As well as an extension to the business rates holiday, which is due to end in March 2021, and an overhaul of that system, he has called for an extension to the Coronavirus Job Retention Scheme for sectors including hospitality, a financial aid scheme for central London hospitality businesses, and more support for hospitality venues to implement track and trace systems.

The Mayor of London said he was doing "all within my powers to help" and called for "urgent and sustained support from government" to ensure central London businesses survive the "existential threat" of the Covid-19 pandemic.

Kate Nicholls, chief executive of UKHospitality, said it was "reassuring" to have the support of the London Mayor, adding: "These sectors have been hammered by the crisis and they are going to be key to the economic recovery, not just of London, but the whole UK. Lots of businesses in our sector are beginning to reopen, but there are still many who cannot."

Some of London's most prominent restaurateurs wrote a letter to the Mayor last week urging him to champion London town. Written by St John restaurateur Trevor Gulliver and co-signed by Michel Roux Jr, Angela Hartnett, Margot Henderson and Yotam Ottolenghi, among others, it urged Khan to "shout out that we in town are organised" and "ready and waiting to entertain and delight", drop the congestion charge and push for confidence in the city's public transport.

Only around 50% of offices in London are reported to be planning a return to the workplace before the end of the year, a move which will continue to impact negatively on the sector, and revenues are still down by more than 80% despite July's reopening.

People working from home between March and June during lockdown cost the hospitality sector an estimated £2.3b of spending in shops, pubs and eateries near London employment hubs, and the capital is expected to continue to lose out on around £178m per month.

Meanwhile, impacted by the lack of both domestic and international travellers visiting the capital, London hotels continue to see the lowest occupancy in the country with an average of 25%, and some properties at just 10% or less.

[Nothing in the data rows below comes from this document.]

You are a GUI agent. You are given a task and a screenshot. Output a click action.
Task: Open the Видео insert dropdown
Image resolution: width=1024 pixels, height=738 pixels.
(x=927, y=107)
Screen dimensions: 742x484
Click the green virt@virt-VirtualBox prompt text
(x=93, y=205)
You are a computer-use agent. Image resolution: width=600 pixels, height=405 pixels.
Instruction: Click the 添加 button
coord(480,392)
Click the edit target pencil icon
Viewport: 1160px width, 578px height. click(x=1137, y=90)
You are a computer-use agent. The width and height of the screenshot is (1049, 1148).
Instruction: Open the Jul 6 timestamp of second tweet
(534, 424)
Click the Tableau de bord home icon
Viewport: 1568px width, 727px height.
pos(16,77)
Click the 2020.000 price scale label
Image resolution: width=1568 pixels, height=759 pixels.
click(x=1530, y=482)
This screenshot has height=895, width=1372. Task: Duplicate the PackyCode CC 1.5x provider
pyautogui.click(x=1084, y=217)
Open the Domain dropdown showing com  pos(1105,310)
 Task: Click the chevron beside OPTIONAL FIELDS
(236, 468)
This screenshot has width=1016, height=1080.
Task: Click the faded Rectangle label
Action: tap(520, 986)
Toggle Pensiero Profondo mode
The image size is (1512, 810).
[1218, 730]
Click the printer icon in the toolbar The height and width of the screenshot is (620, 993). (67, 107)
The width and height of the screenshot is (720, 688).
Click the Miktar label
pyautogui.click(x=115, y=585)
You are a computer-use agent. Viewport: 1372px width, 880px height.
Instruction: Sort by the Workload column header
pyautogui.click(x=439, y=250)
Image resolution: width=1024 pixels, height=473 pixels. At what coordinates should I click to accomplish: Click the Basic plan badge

While occupancy during weekends in London has recovered slightly, there has been no weekday improvement, with the lack of corporate and MICE (meetings, incentives, conferencing and exhibitions) demand, continued closure of attractions and loss of tourism hitting the capital hard.

A significant number of properties remain closed and Jannes Soerensen, general manager of the five-AA-star, 73-bedroom Beaumont hotel in London's Mayfair, and chair of the W1 Group of 29 hotels, told The Caterer earlier this week: "It's just literally a matter of having enough clients that are able to travel to justify reopening."